Vibration of a Spinning Cylindrical Shell With Internal/External Ring Stiffeners

Abstract

The paper presents an approach to the vibration analysis of a spinning cylindrical shell with internal, symmetric, or external ring stiffeners. A modified receptance method for spinning structures is employed in this analysis. Various numerical examples are demonstrated and the results are compared with the existing data. The effects of types, numbers of stiffeners and of spin speed on the shell frequencies are extensively discussed. The results show that for no spin the ring stiffeners stiffen only then > 1 modes (n–circumferential wave number), and the stiffening effect become more significant with the increasing n number. With spin, the rings stiffen the forward modes in a way similar to the non-spin cases. The backward modes are however all stiffened by the attached rings for all n values. Among the three types of rings, on backward modes, the internal rings always have a better stiffening effect, then the symmetric and the external rings.

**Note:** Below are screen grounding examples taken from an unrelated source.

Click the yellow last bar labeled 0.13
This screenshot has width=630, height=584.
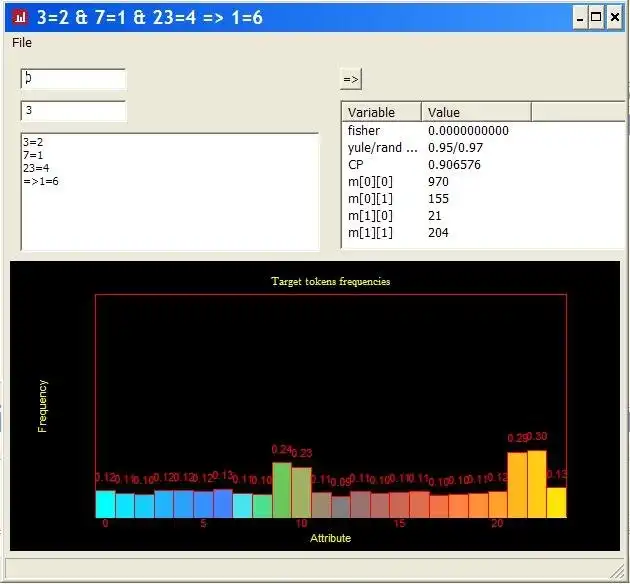click(556, 503)
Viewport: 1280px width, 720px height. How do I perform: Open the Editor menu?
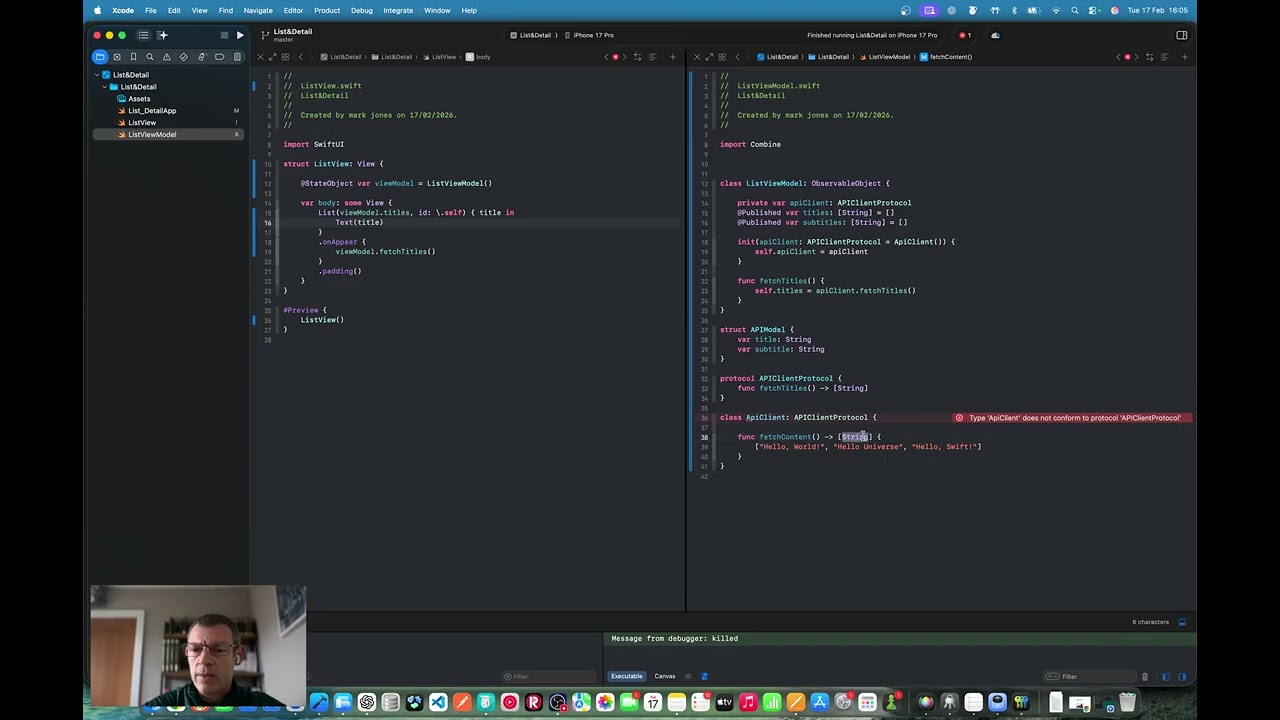coord(293,10)
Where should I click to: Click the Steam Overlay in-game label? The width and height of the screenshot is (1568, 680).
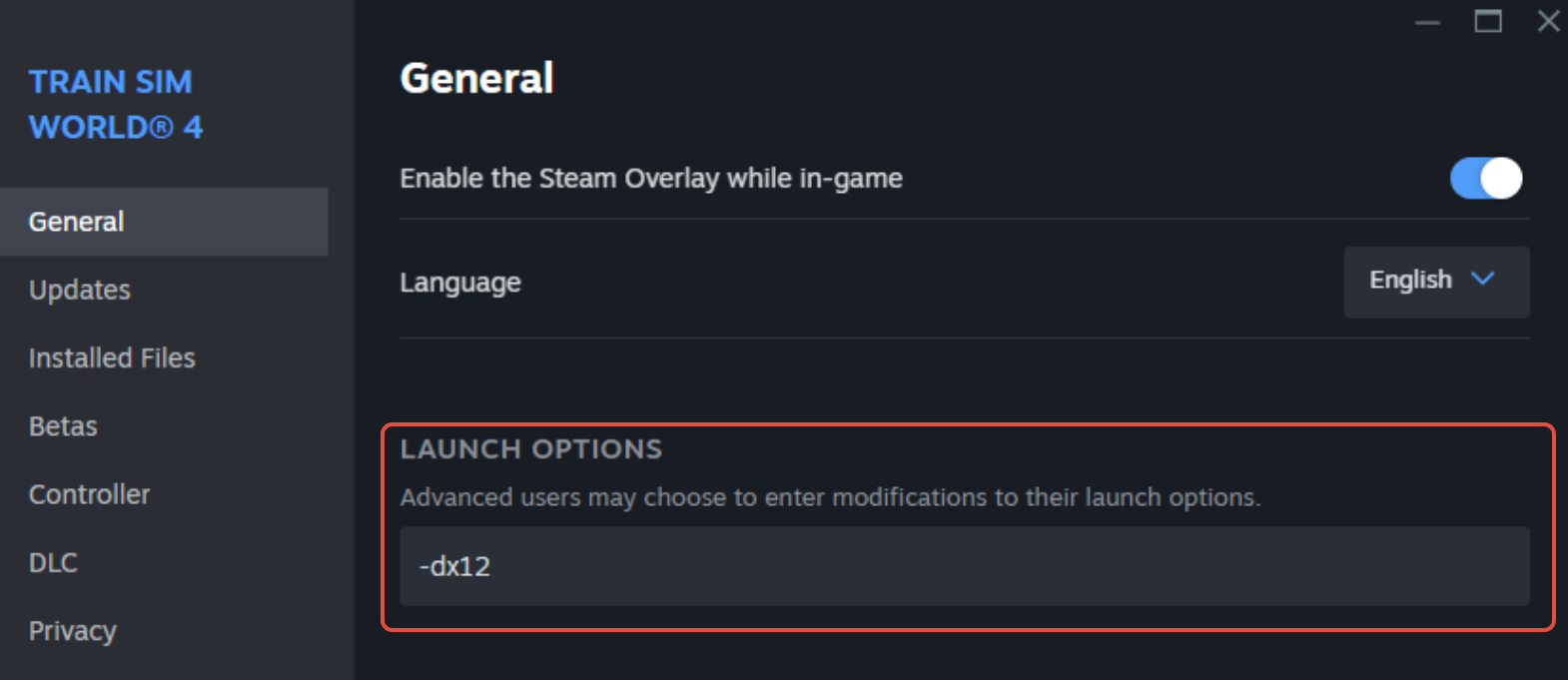point(650,179)
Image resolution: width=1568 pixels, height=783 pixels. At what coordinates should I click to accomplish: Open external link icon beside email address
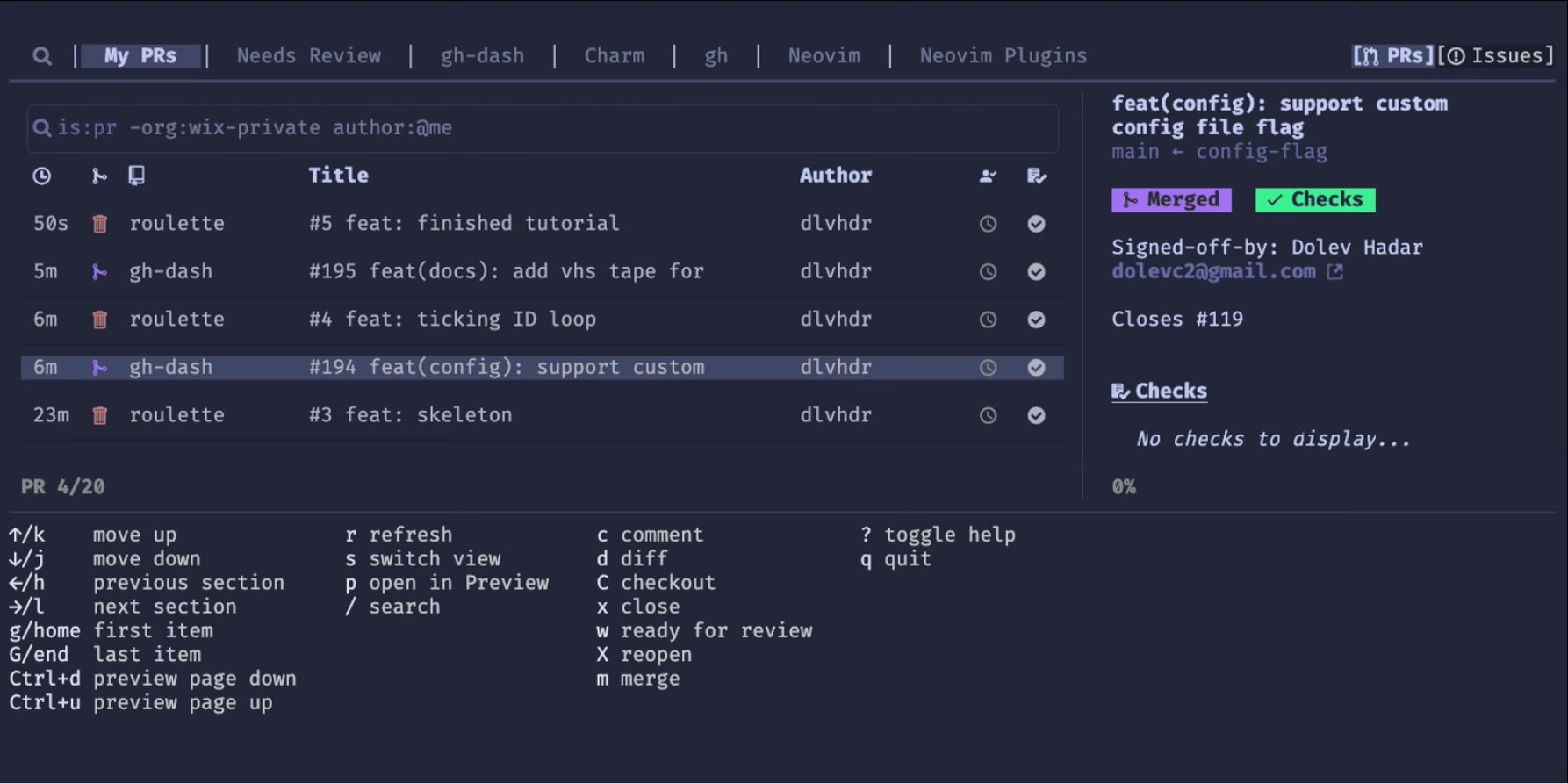point(1334,272)
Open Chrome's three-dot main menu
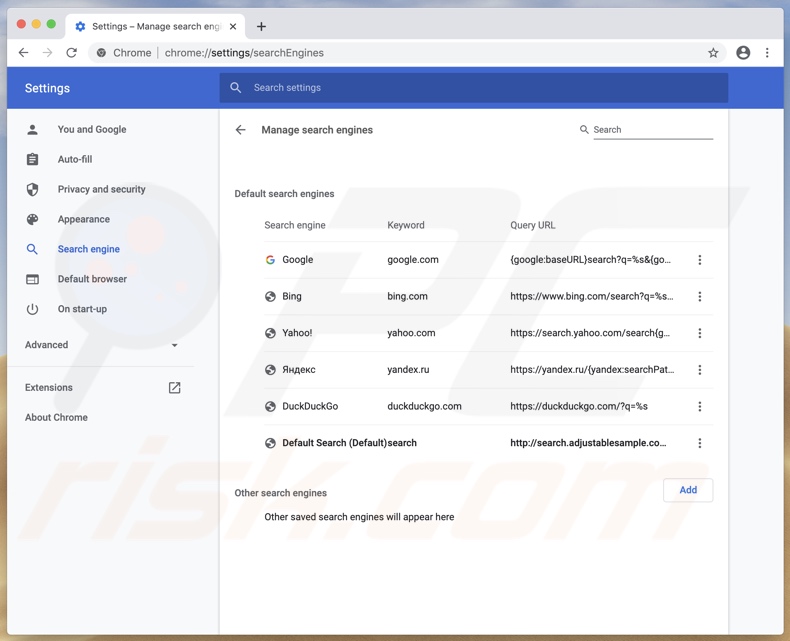Viewport: 790px width, 641px height. 767,53
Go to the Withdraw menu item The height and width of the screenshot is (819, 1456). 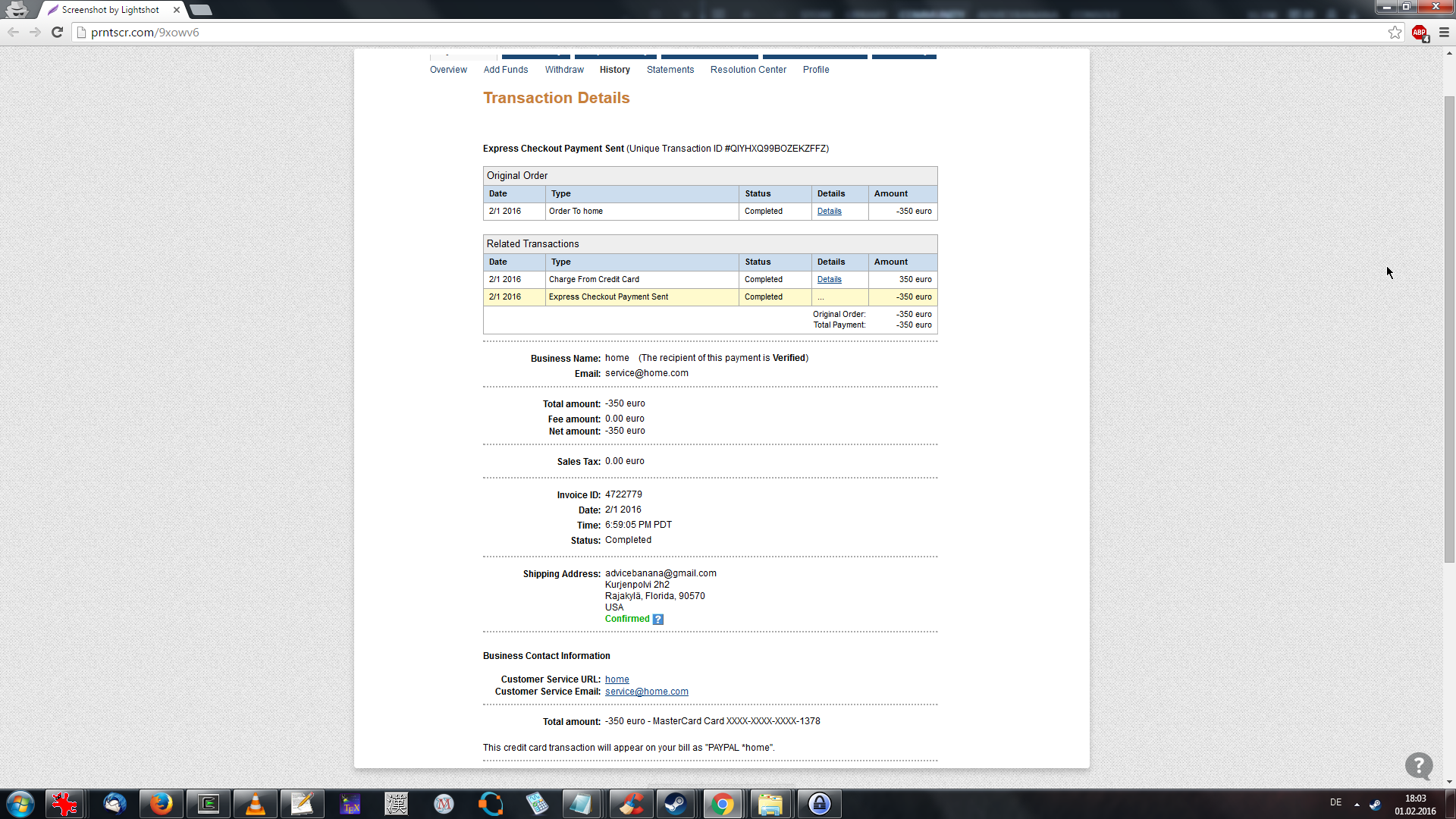point(564,70)
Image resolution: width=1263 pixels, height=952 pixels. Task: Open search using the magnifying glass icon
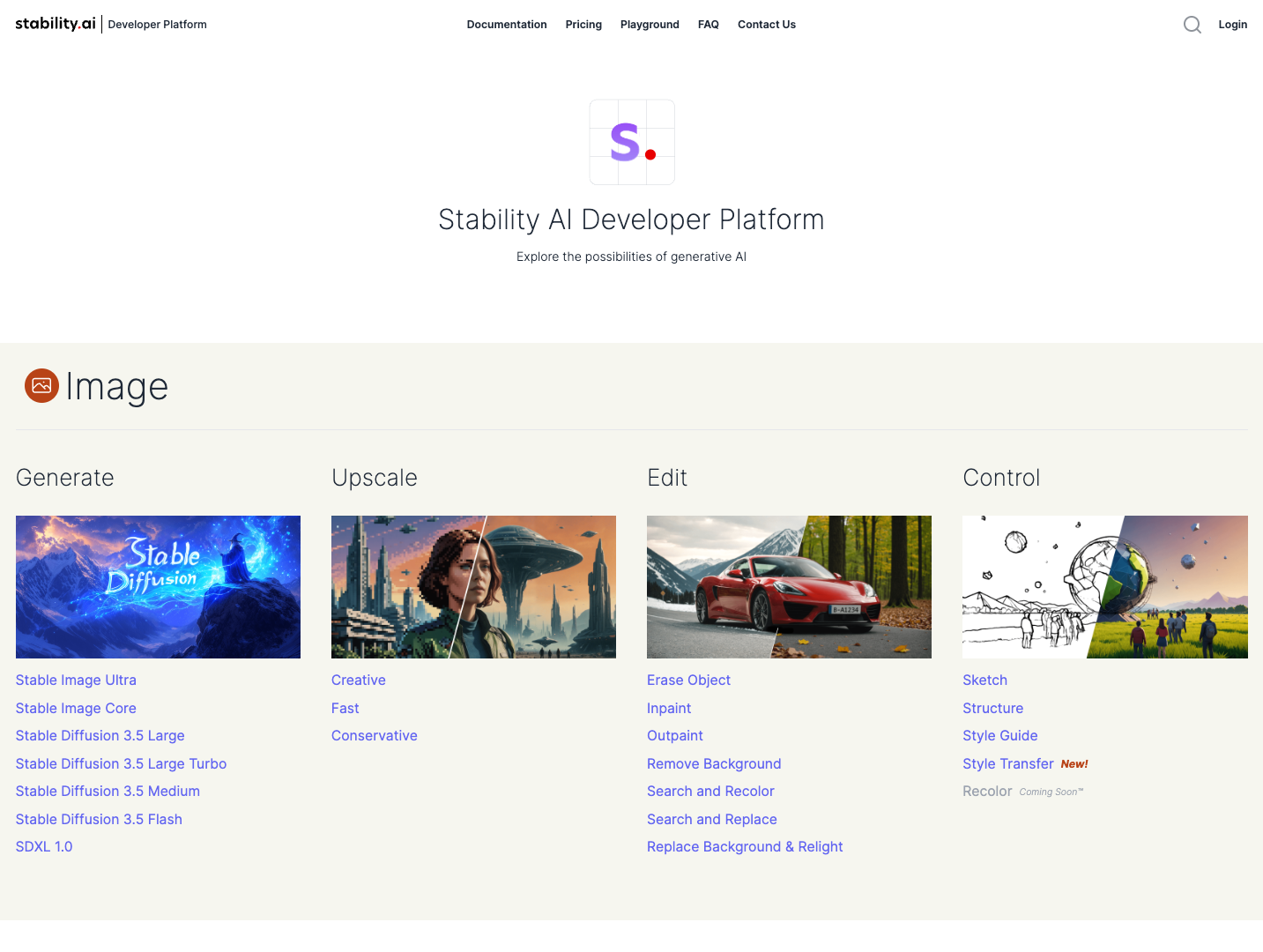[1192, 25]
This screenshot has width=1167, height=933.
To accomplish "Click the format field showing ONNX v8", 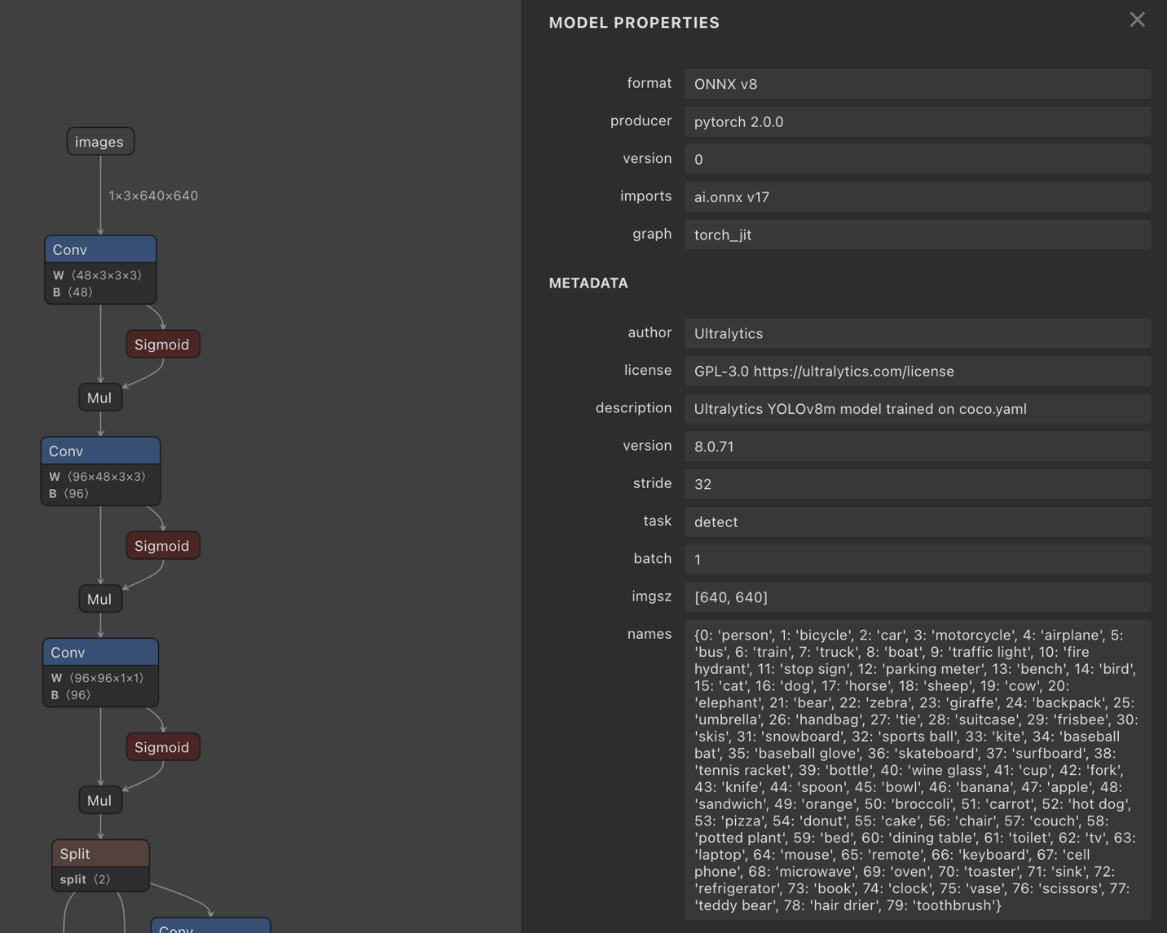I will click(x=916, y=84).
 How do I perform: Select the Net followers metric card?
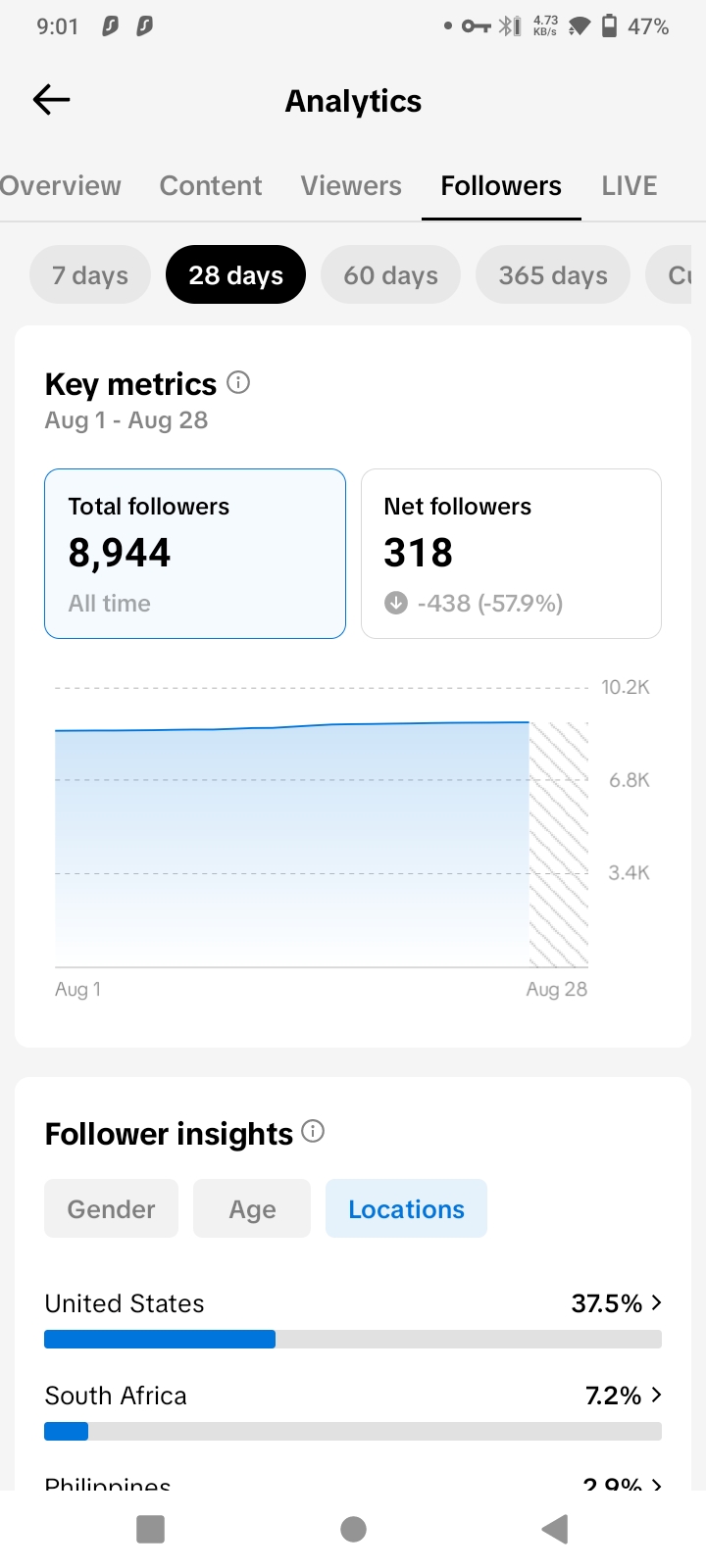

As to the forward modes, as spinning speed increases, the external rings raise the shell’s frequencies faster than the others due to the largest centrifugal force. At last, the effects of the ring’s location, stiffness, and mass density on the frequency changes are examined. Numerical results show that the sensitivity of the shell’s frequencies to these parameters increases with the spin speed. Among the shell modes, the lower n modes are affected more by these parameters.